The Duncan Pavilion's open assembly area received the pedestrian bridge from the Hamilton Building with a pedestrian elevator and glass staircase linking pedestrian traffic to the Signature Gallery on the first floor. An upgraded extension of the existing freight elevator created the final link in the system facilitating artwork traffic between buildings so that artwork could be received and serviced in the Hamilton Building and transported to and from the Ponti building's galleries without exiting the protective environment of the museum.

==Collections==
The Denver Art Museum has nine curatorial departments: African Art; Architecture and Design; Art of the Ancient Americas; Asian Art; Modern and Contemporary; Native Arts (African, American Indian and Oceanic); New World (pre-Columbian and Spanish Colonial); Painting and Sculpture (European and American); Photography; Western Art; and Textile Art and Fashion.

=== African Art ===
The collection of African art is made up of roughly 1,000 pieces, mostly from the 19th and 20th centuries. It includes many rare works in sculpture, textiles, jewelry, painting, printmaking, and drawings. While a majority of their collection focuses on west African works, there are pieces from many regions and mediums, such as wood, metals, fibers, terra cotta, and mixed media compositions.

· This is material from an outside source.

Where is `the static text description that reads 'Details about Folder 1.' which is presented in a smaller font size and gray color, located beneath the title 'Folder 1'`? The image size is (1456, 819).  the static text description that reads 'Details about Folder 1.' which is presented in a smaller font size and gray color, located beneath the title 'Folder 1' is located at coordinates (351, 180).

=== Art of the Ancient Americas ===
The museum's Ancient Americas collection covers over four thousand years of art, including historic works from peoples and communities throughout Mesoamerica, Central and South America, and the Caribbean and Southwestern United States. The department was formed in 1968, and is known for its collection of Central American ceramics, jade, and stone sculpture.

===Architecture and Design===
The Denver Art Museum's Architecture, Design and Graphics department was founded in 1990 by former director Lewis I. Sharp. The collection has concentrations in areas including Italian design from the 1960s and 1970s, American graphic design from the 1950s to the present day, post-World War II furniture and product design in America and western Europe and contemporary western European and Japanese design.

===Asian Art===
The museum's Asian art collection includes galleries devoted to the arts of India, China, Japan and Southwestern Asia, as well as works from Tibet, Nepal and Southeast Asia. The collection, which originated in 1915 with a donation of Chinese and Japanese art objects, spans a period from the fourth millennium B.C. to the present.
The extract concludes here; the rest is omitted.